[Records from a data source]
'''

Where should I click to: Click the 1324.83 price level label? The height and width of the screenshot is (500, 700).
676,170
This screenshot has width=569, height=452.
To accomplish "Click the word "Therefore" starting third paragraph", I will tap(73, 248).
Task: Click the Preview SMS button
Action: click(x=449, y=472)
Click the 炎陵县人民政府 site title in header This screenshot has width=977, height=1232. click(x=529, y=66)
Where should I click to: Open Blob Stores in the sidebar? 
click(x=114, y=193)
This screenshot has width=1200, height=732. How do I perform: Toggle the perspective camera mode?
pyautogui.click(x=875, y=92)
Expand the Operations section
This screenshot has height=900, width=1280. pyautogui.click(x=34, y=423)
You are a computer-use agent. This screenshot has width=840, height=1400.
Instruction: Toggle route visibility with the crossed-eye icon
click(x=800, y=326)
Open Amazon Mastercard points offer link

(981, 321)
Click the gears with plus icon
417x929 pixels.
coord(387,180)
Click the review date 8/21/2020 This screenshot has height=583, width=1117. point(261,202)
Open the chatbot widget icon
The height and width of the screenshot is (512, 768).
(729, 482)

'''

• [REQUIRED WORK] Repeat only the lines running from the line that contains "You are a computer-use" through the last line above, inclusive.

• [SOLUTION TO THIS TASK]
You are a computer-use agent. This screenshot has width=840, height=1400.
Instruction: Toggle route visibility with the crossed-eye icon
click(x=800, y=326)
Open Amazon Mastercard points offer link

(981, 321)
Click the gears with plus icon
417x929 pixels.
coord(387,180)
Click the review date 8/21/2020 This screenshot has height=583, width=1117. point(261,202)
Open the chatbot widget icon
The height and width of the screenshot is (512, 768).
(729, 482)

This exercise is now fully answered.